Scientists have pondered how exercising can boost brain function. Regardless of age or fitness, studies show that making time for exercise provides some serious mental benefits. Working out can benefit mental health, relationships and lead to a healthier and happier life overall. Here are some benefits:

1 Reduce stress
Rough day at the office? Take a walk or head to the gym for a quick workout. One of the most common mental benefits of exercise is stress relief. Working up a sweat can help manage physical and mental stress. Exercise also increases concentrations of norepinephrine, a chemical that can moderate the brain’s response to stress.
2 Boost happy chemicals
Exercise releases endorphins, which create feelings of happiness and euphoria. Studies have shown that exercise can even alleviate symptoms among the clinically depressed. For this reason, doctors recommend that people suffering from depression or anxiety pencil in plenty of gym time.
3 Improve self-confidence
On a very basic level, physical fitness can boost self-esteem and improve positive self-image. Regardless of weight, size, gender or age, exercise can quickly elevate a person’s perception of his or her attractiveness, that is, self-worth.
4 Enjoy the great outdoors
For an extra boost of self-love, take that workout outside as exercising outdoors can increase self-esteem even more. Find an outdoor workout that fits your style, whether it’s rock-climbing, hiking, renting a canoe or just taking a jog in the park. Plus, all that Vitamin D acquired from soaking up the sun can lessen the likelihood of experiencing depressive symptoms.

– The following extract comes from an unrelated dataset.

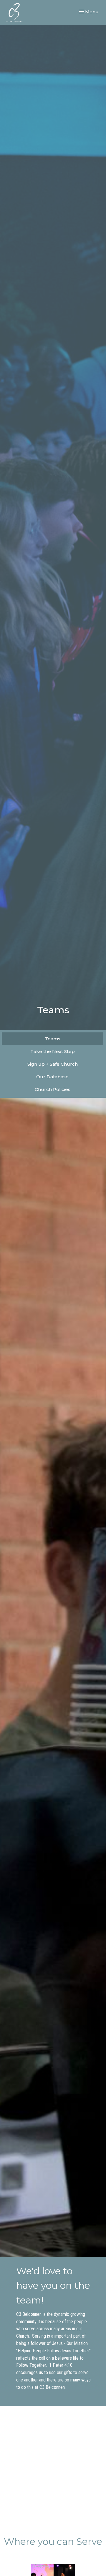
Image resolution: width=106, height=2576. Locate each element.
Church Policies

5 Prevent cognitive decline
It is unpleasant, but it’s true – as we get older, our brains get a little. . . hazy. As aging and degenerative diseases like Alzheimer’s kill off brain cells, the noggin shrinks, losing many important brain functions in the process. While exercise and a healthy diet can’t “cure” Alzheimer’s, they can help shore up the brain against cognitive decline that begins after age 45. Working out, especially between age 25 and 45, boosts the chemicals in the brain that support and prevent degeneration of the hippocampus, an important part of the brain for memory and learning.
6 Alleviate anxiety
The warm and fuzzy chemicals that are released during and after exercise can help people with anxiety disorders calm down. Hopping on the track or treadmill for some moderate-to-high intensity aerobic exercise can reduce anxiety sensitivity.

Many people hit the gym or pound the pavement to improve cardiovascular health, build muscle and an end up with an amazing body, but working out has other benefits too.